PROBLEM DESCRIPTION – Can you give these lines again word for word, covering all of the material but leaving out the pictures?

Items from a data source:

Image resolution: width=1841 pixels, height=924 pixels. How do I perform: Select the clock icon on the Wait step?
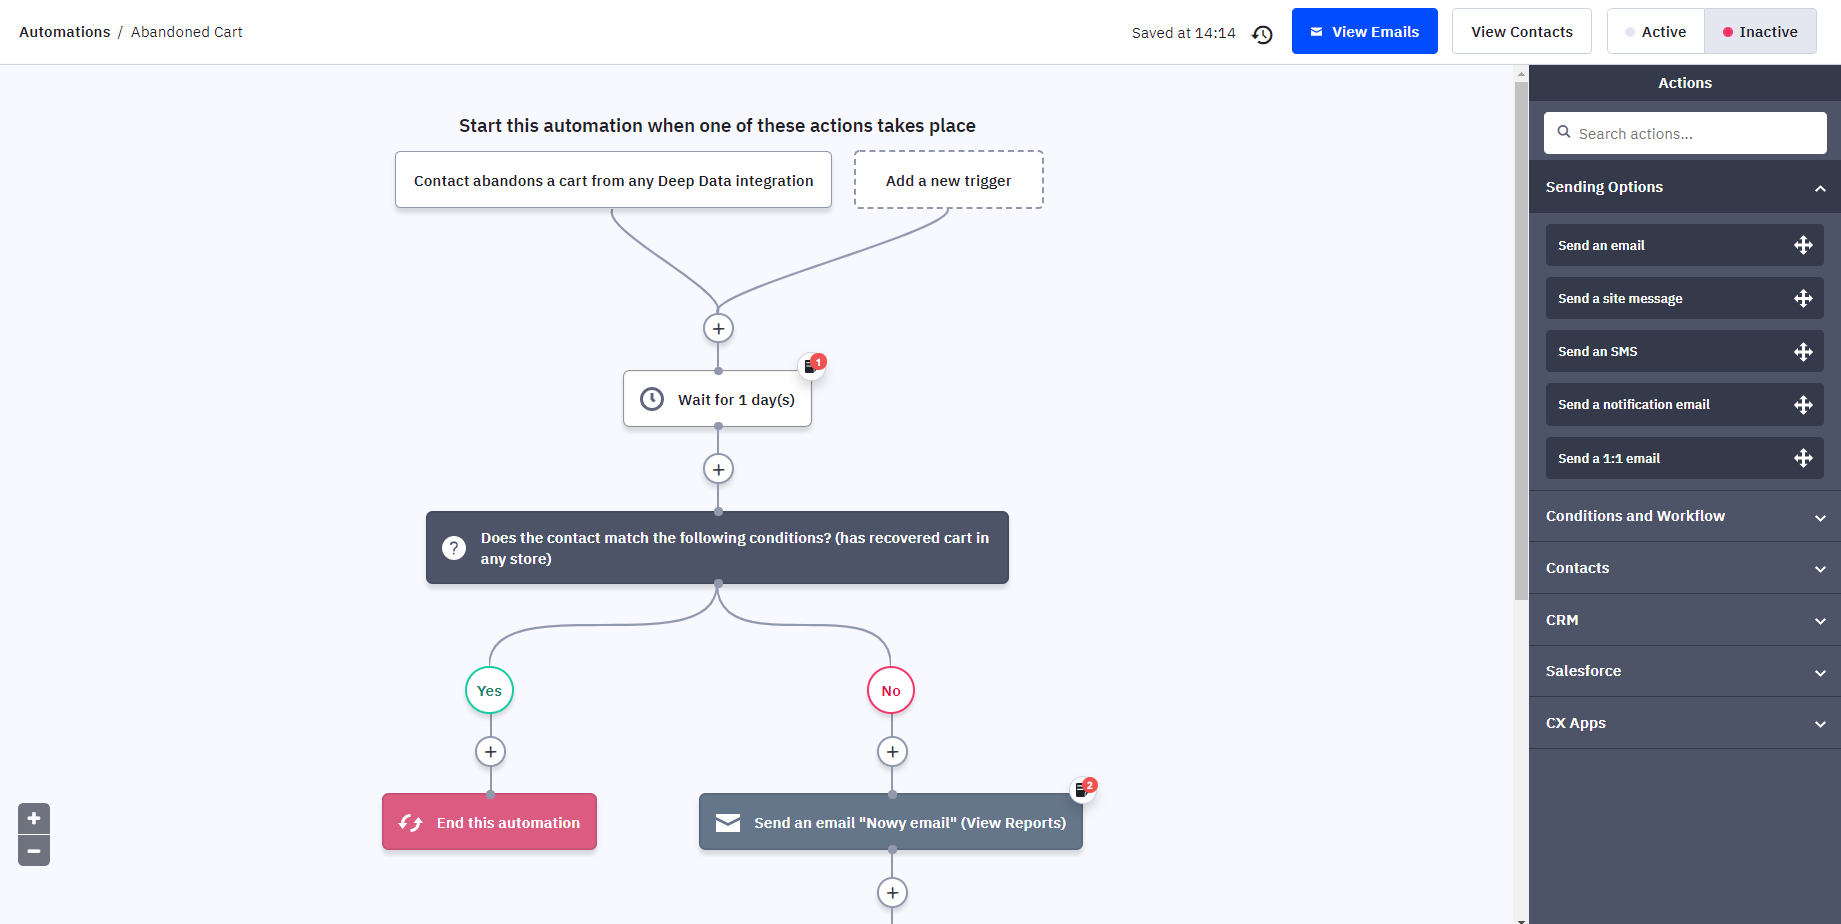653,398
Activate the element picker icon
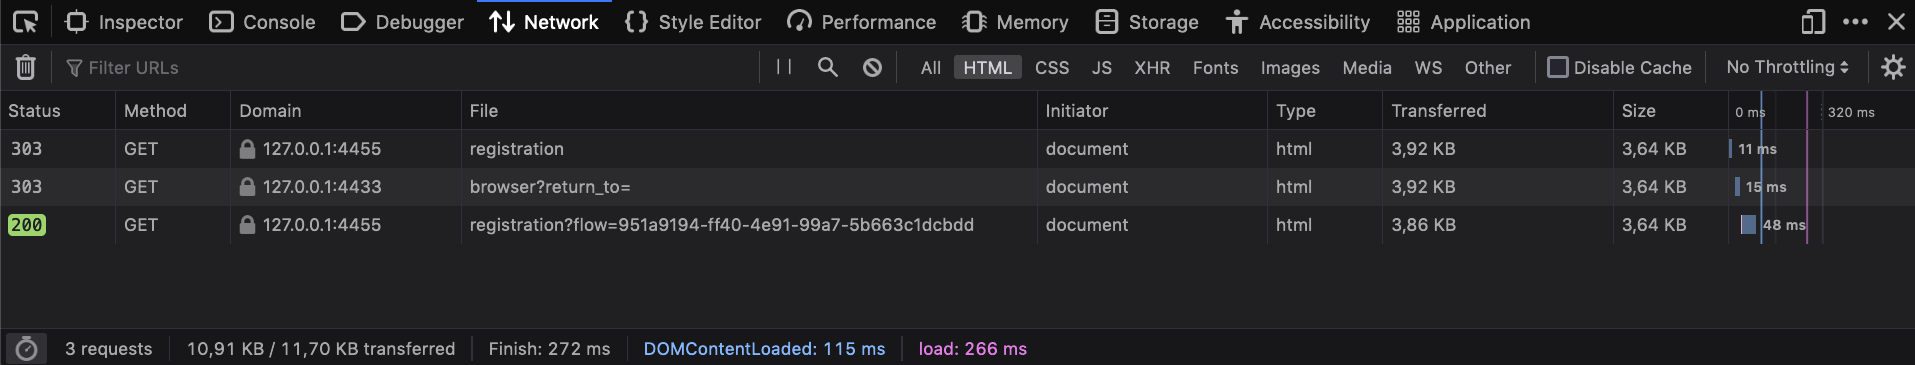Image resolution: width=1915 pixels, height=365 pixels. point(25,21)
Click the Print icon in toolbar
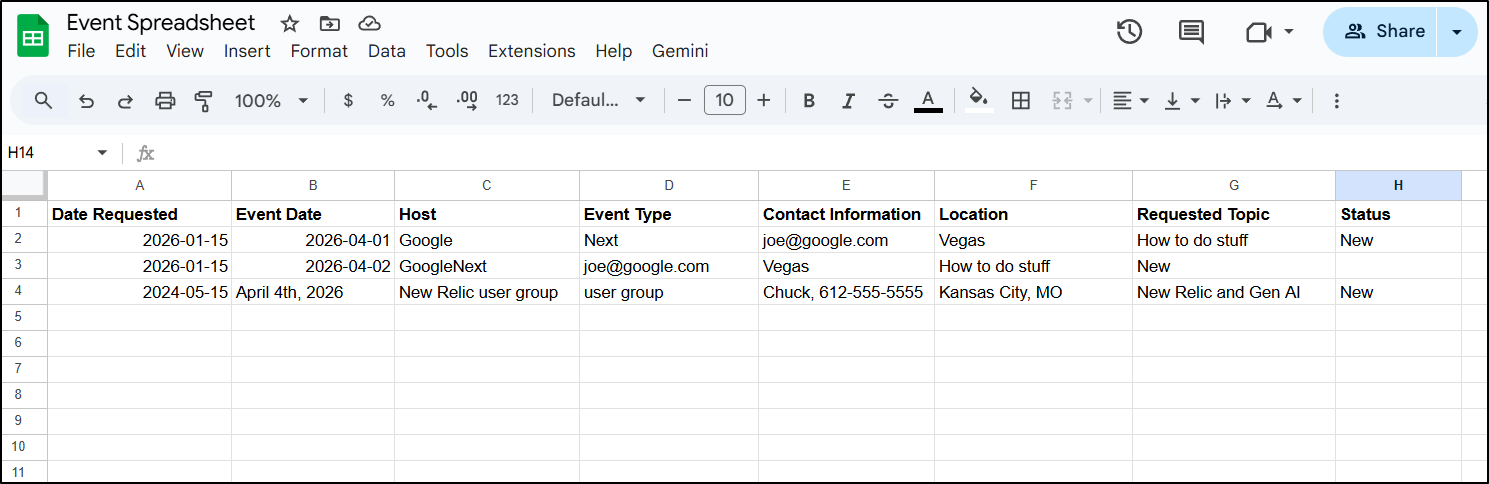 [165, 101]
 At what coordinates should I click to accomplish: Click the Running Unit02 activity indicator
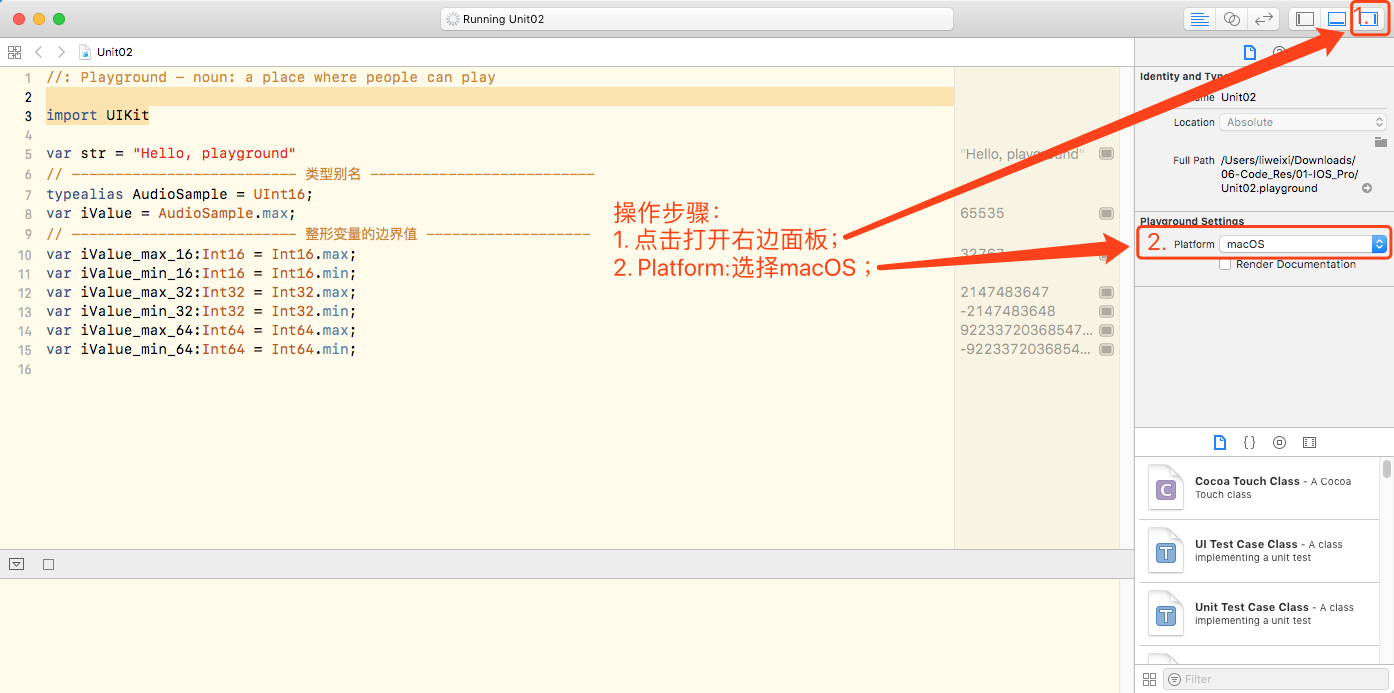697,18
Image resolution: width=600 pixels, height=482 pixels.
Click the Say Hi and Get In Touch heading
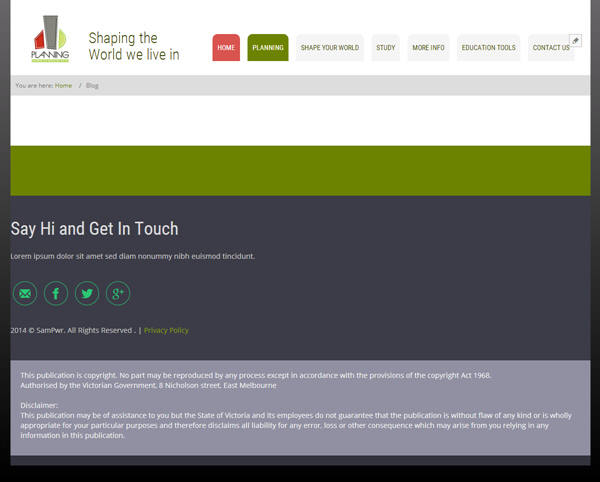click(x=95, y=228)
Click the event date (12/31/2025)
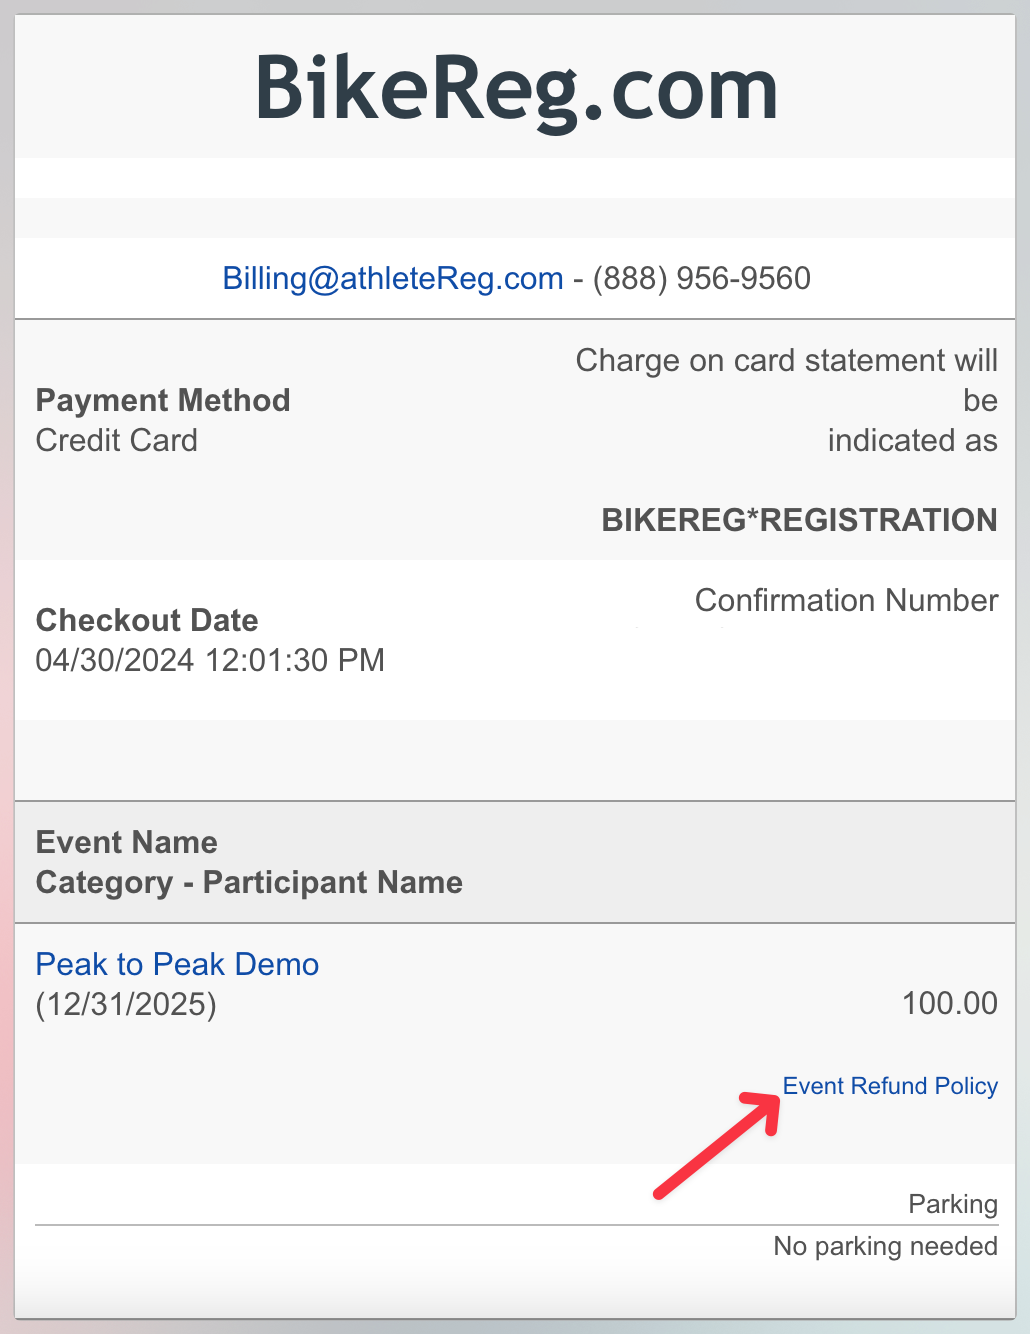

COMPLETE ANSWER –
Image resolution: width=1841 pixels, height=924 pixels. How do I perform: Select the clock icon on the Wait step?
653,398
Activate the element picker icon
Image resolution: width=1915 pixels, height=365 pixels. point(25,21)
Click the Print icon in toolbar
 [165, 101]
 At what coordinates should I click to accomplish: Click the Running Unit02 activity indicator
697,18
Image resolution: width=600 pixels, height=482 pixels.
Click the Say Hi and Get In Touch heading
click(x=95, y=228)
Click the event date (12/31/2025)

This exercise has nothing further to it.